* [Action item] Without the pictures, restate all of the data below word for word.

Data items
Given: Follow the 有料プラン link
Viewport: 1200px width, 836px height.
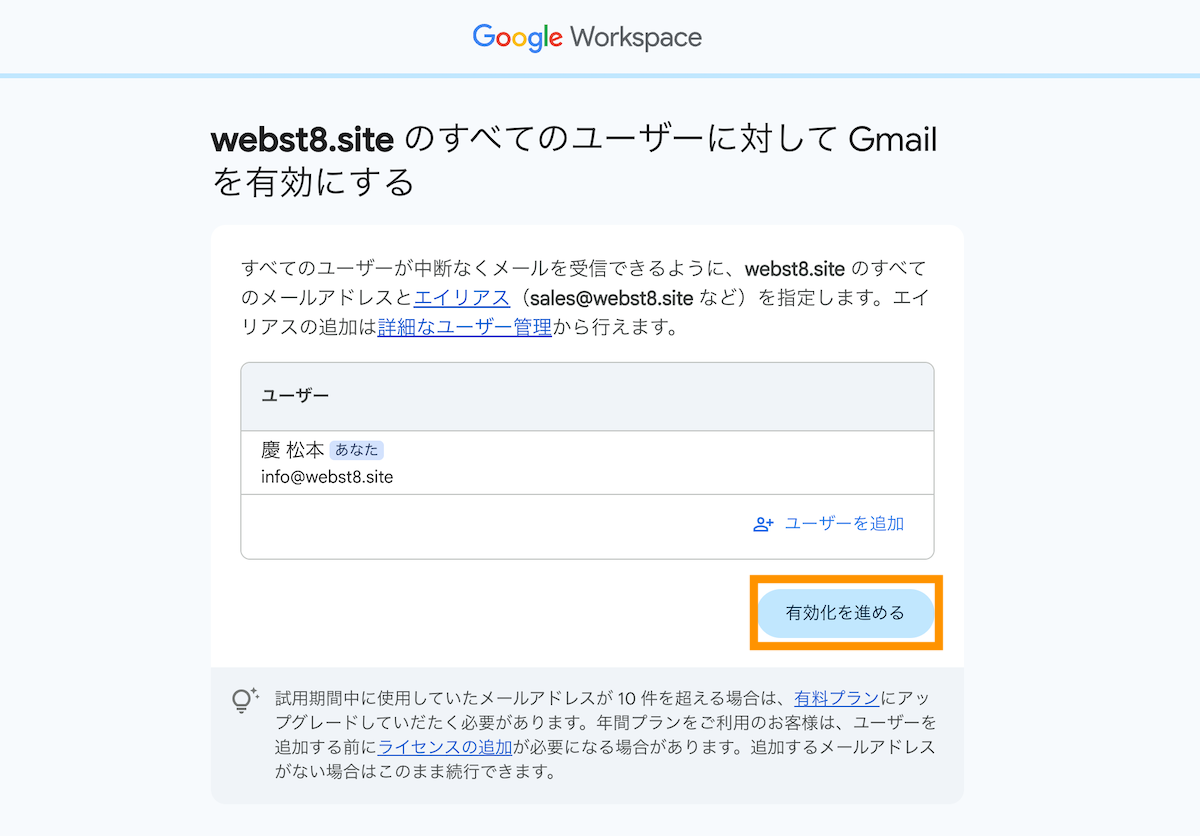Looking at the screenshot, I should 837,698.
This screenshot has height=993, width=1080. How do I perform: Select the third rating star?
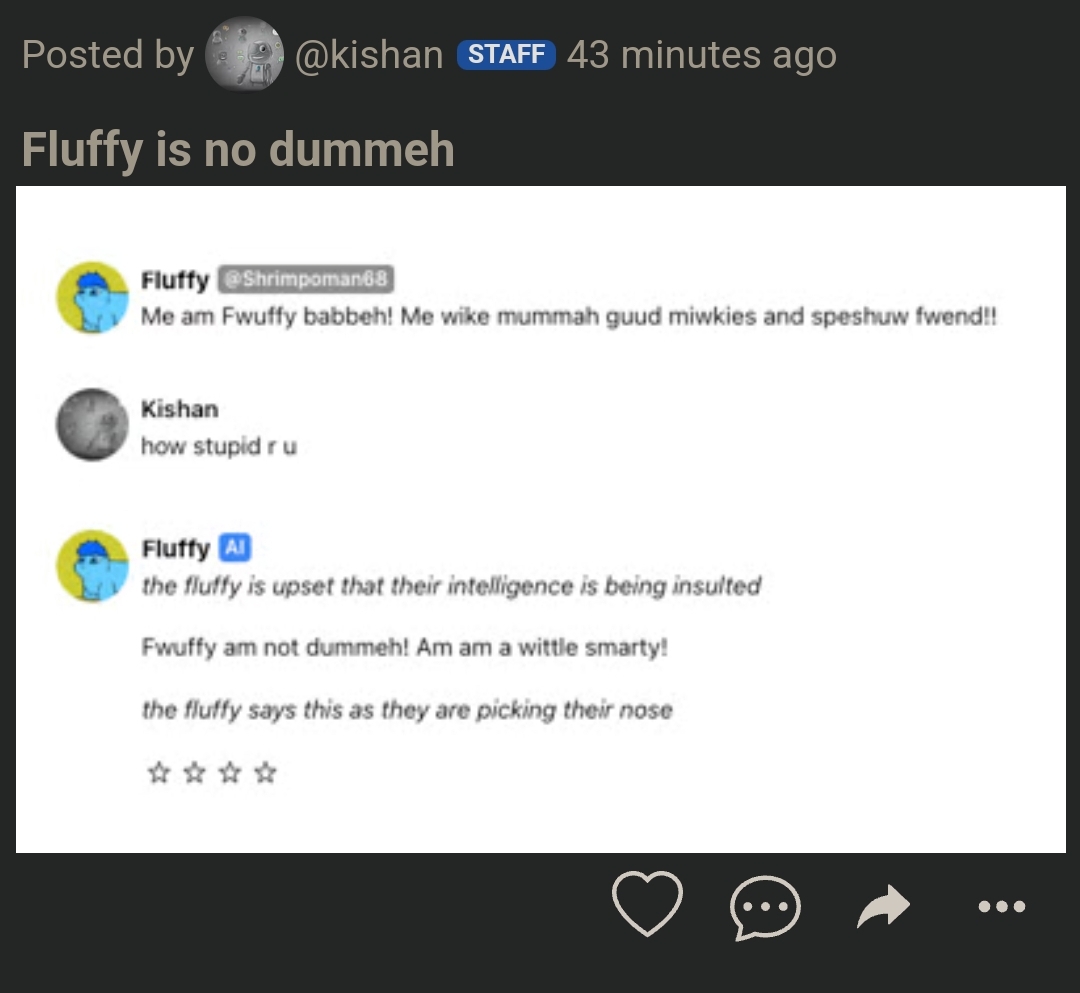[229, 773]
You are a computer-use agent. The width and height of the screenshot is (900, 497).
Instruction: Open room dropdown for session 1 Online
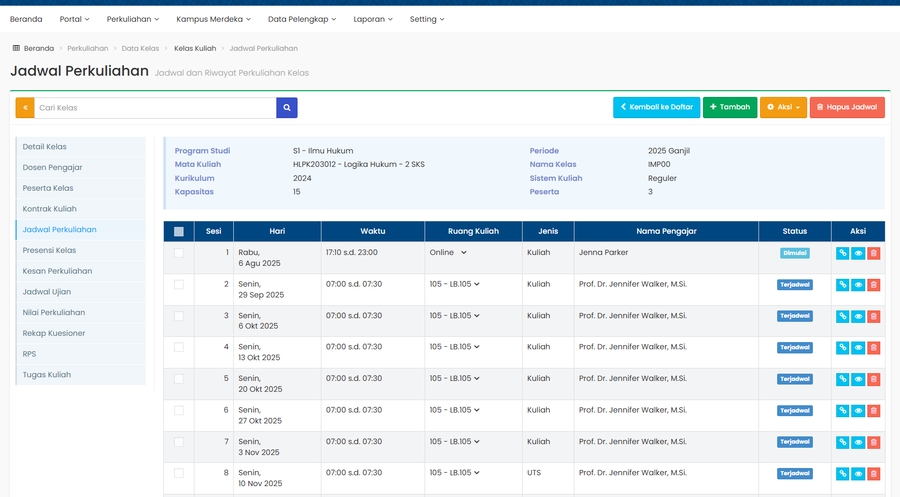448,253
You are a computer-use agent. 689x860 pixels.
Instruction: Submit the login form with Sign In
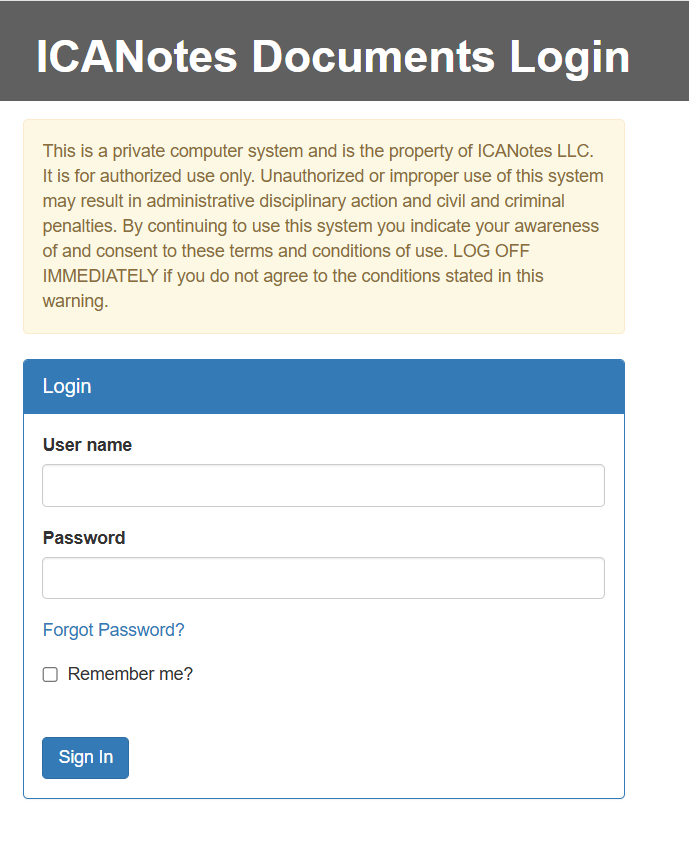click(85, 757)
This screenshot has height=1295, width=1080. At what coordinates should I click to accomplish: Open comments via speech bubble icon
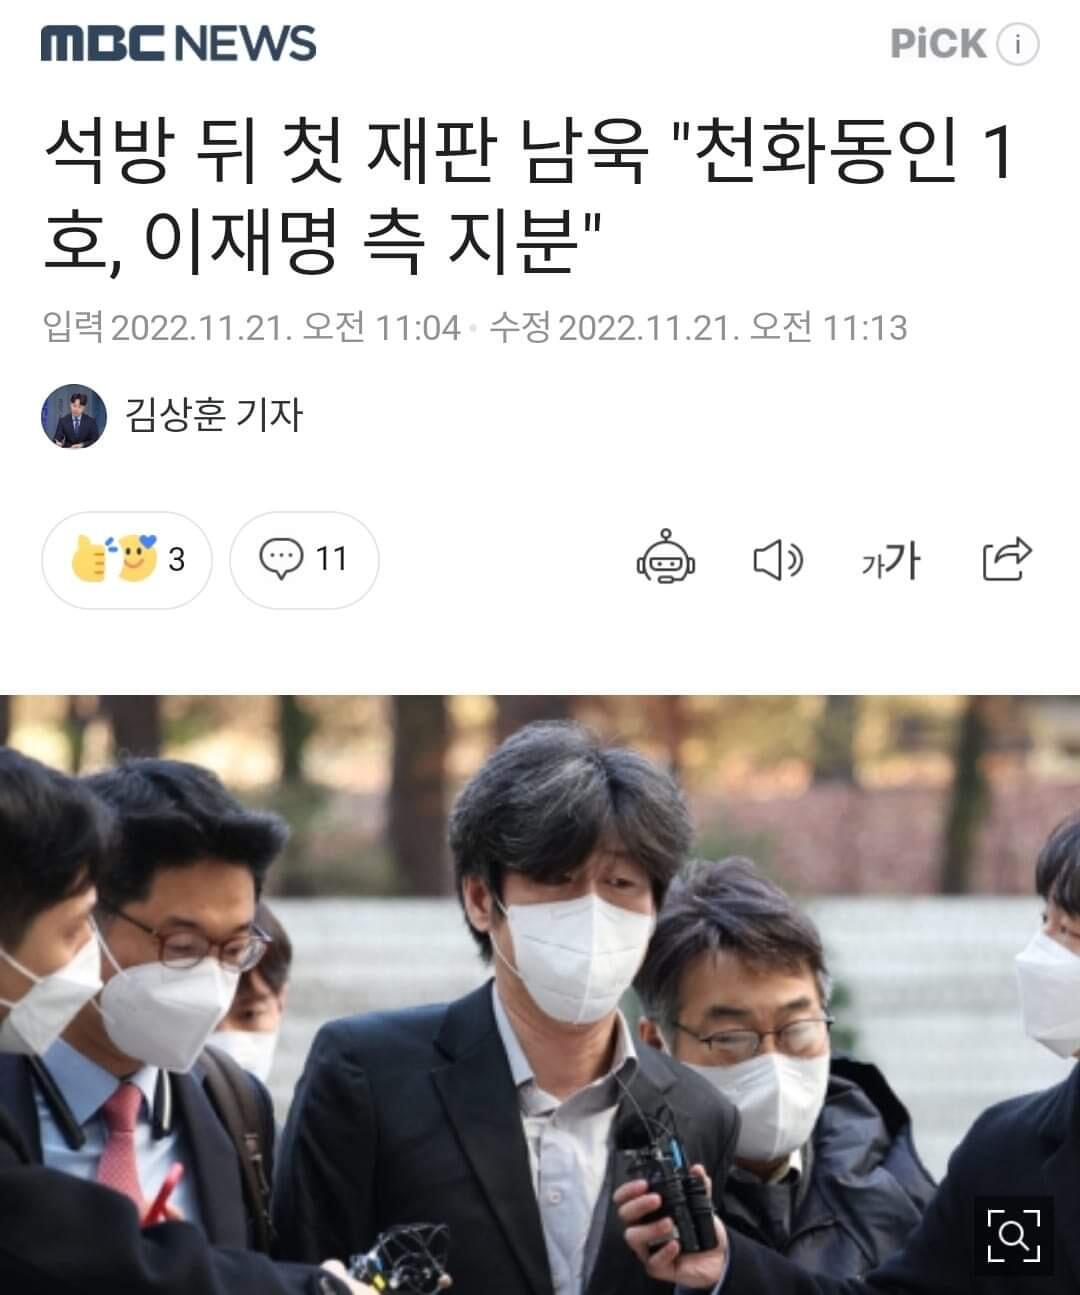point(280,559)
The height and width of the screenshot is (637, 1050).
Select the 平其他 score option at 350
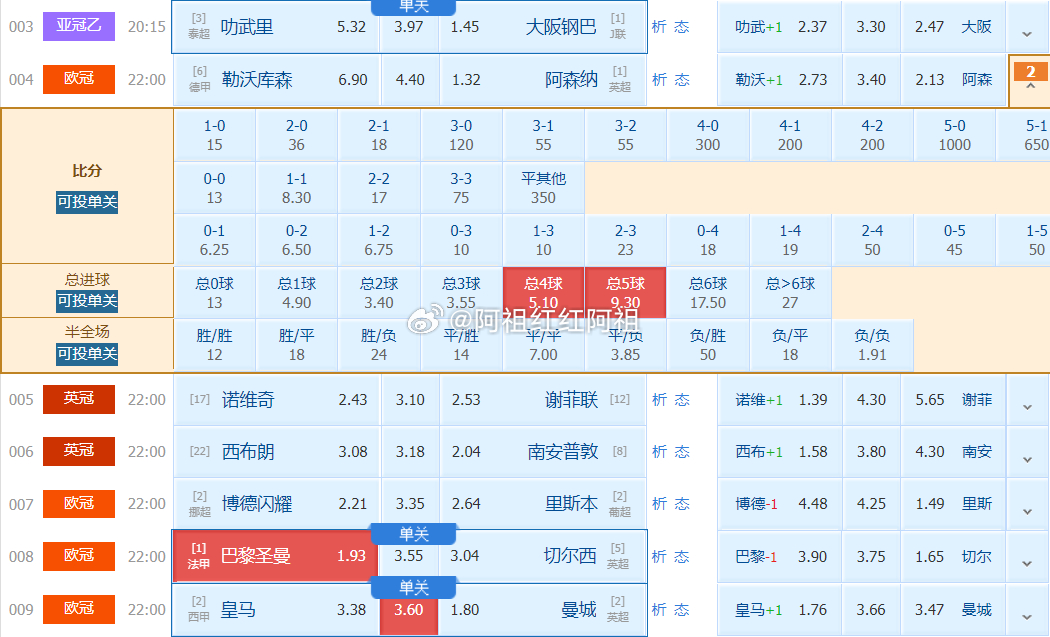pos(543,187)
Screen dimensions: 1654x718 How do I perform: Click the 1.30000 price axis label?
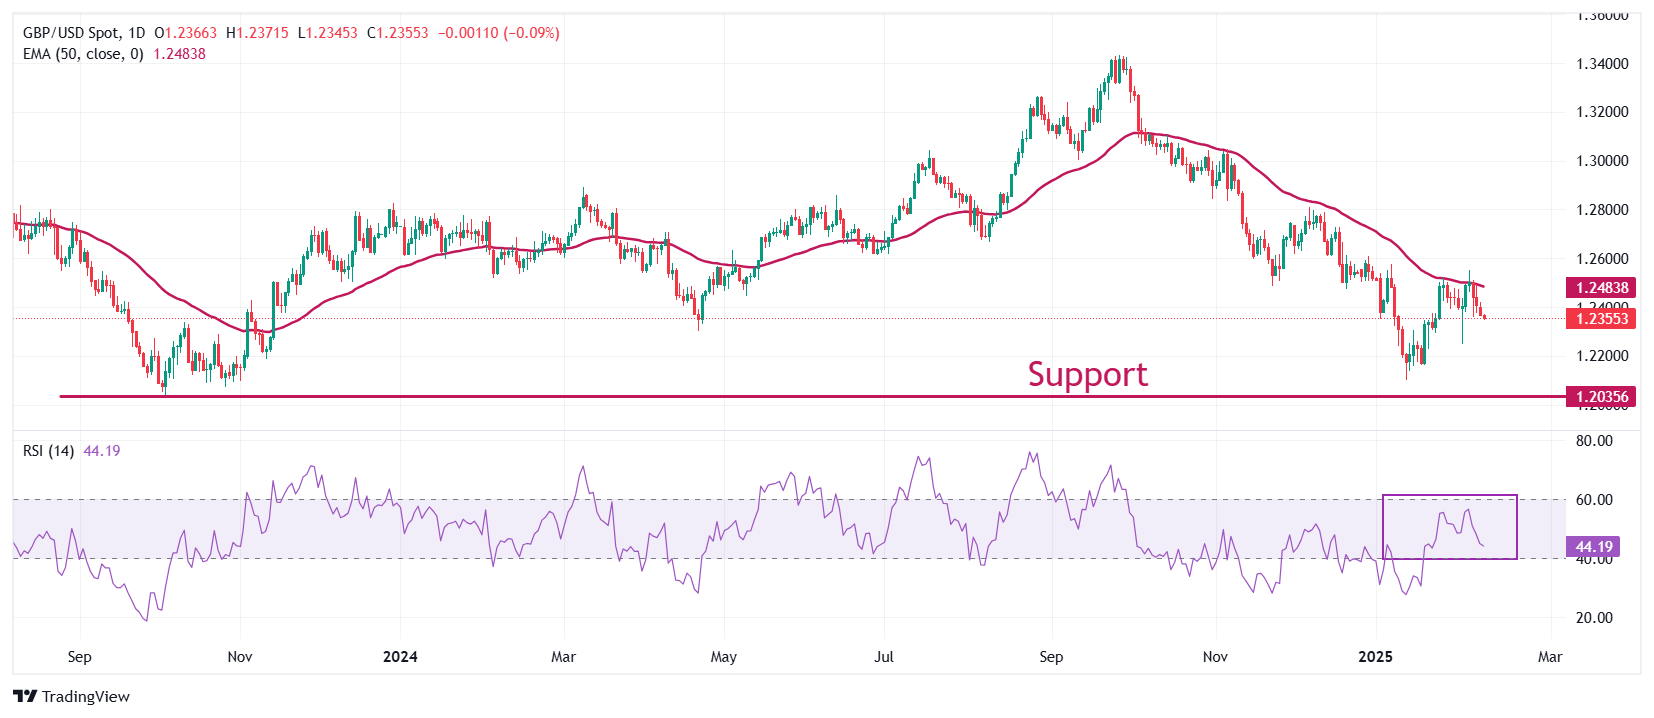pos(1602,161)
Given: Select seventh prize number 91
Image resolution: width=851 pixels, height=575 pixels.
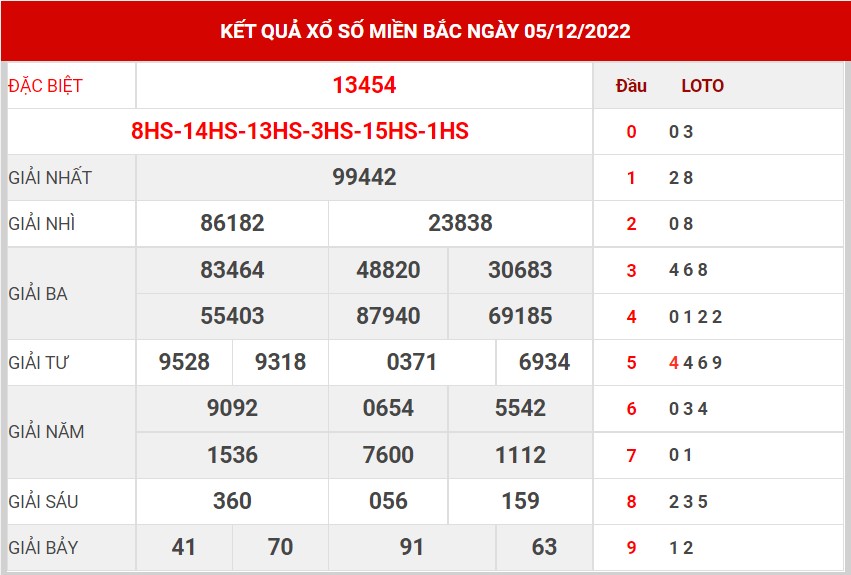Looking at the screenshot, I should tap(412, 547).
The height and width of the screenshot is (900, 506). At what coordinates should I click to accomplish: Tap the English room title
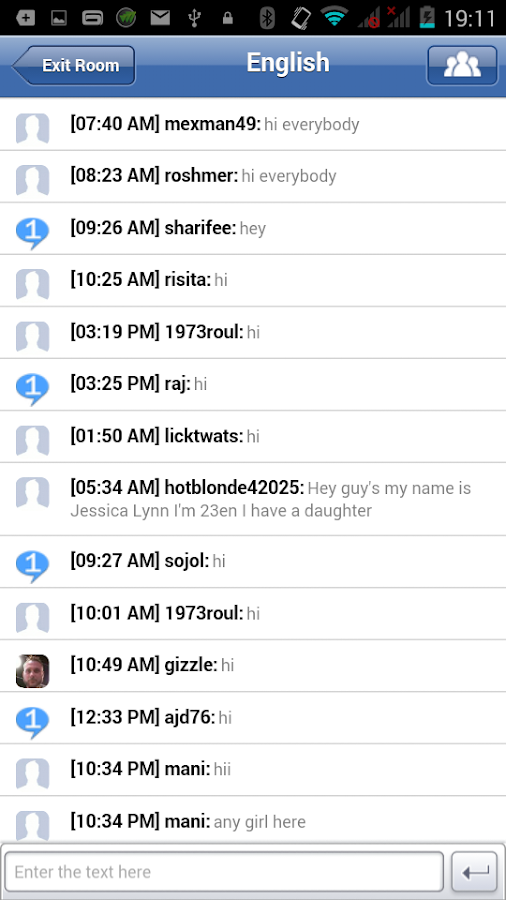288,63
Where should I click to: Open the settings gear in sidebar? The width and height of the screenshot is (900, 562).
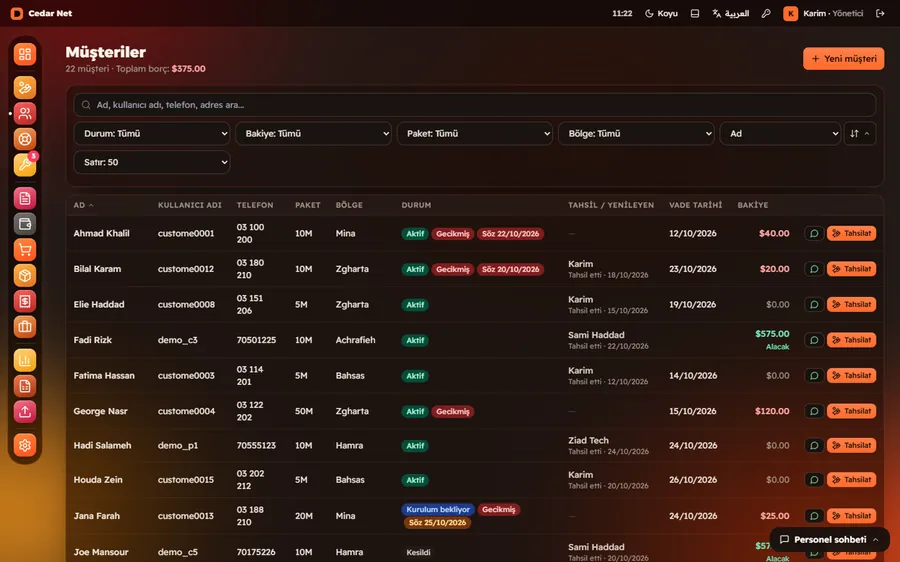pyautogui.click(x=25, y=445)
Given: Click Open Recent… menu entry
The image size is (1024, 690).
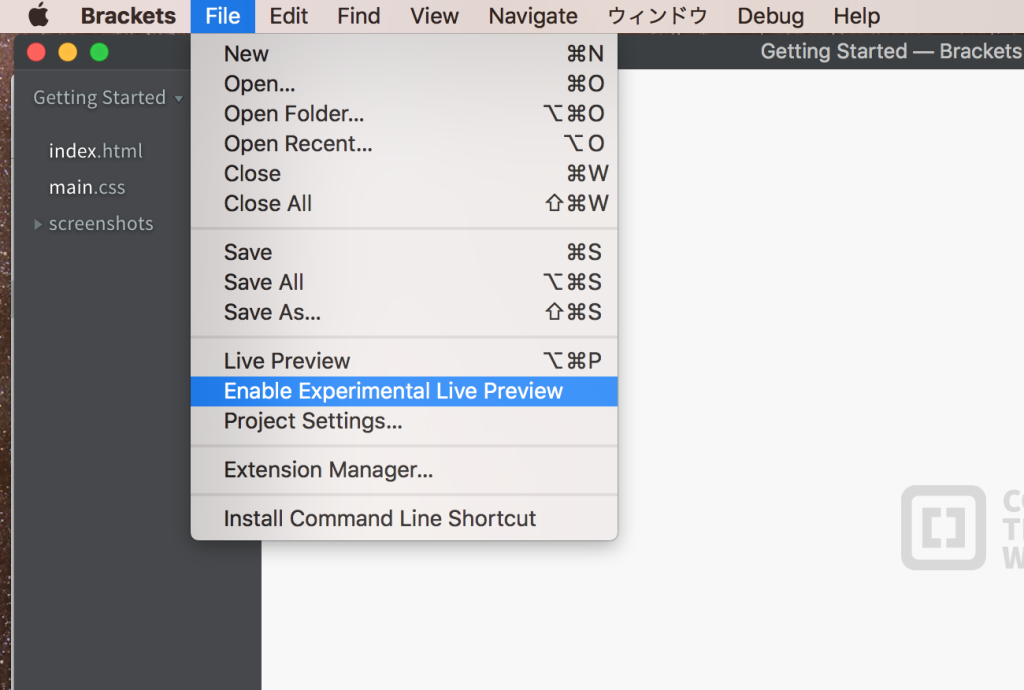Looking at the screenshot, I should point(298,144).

* [Expected answer]
Given: Follow the 有料プラン link
Viewport: 1200px width, 836px height.
Looking at the screenshot, I should 837,698.
This screenshot has height=993, width=1080. How do I perform: Select the third rating star?
[229, 773]
You are a computer-use agent. The width and height of the screenshot is (900, 497).
Instruction: Open room dropdown for session 1 Online
448,253
You are a computer-use agent. 689x860 pixels.
Instruction: Submit the login form with Sign In
click(85, 757)
This screenshot has height=1295, width=1080. At what coordinates should I click to accomplish: Open comments via speech bubble icon
point(280,559)
The height and width of the screenshot is (637, 1050).
Select the 平其他 score option at 350
pos(543,187)
Screen dimensions: 1654x718 How do I perform: Click the 1.30000 price axis label?
pos(1602,161)
Given: Select seventh prize number 91
Image resolution: width=851 pixels, height=575 pixels.
Looking at the screenshot, I should tap(412, 547).
The height and width of the screenshot is (900, 506). At what coordinates should I click to accomplish: Tap the English room title
288,63
Where should I click to: Open the settings gear in sidebar? The width and height of the screenshot is (900, 562).
pyautogui.click(x=25, y=445)
Given: Click Open Recent… menu entry
The image size is (1024, 690).
Looking at the screenshot, I should point(298,144).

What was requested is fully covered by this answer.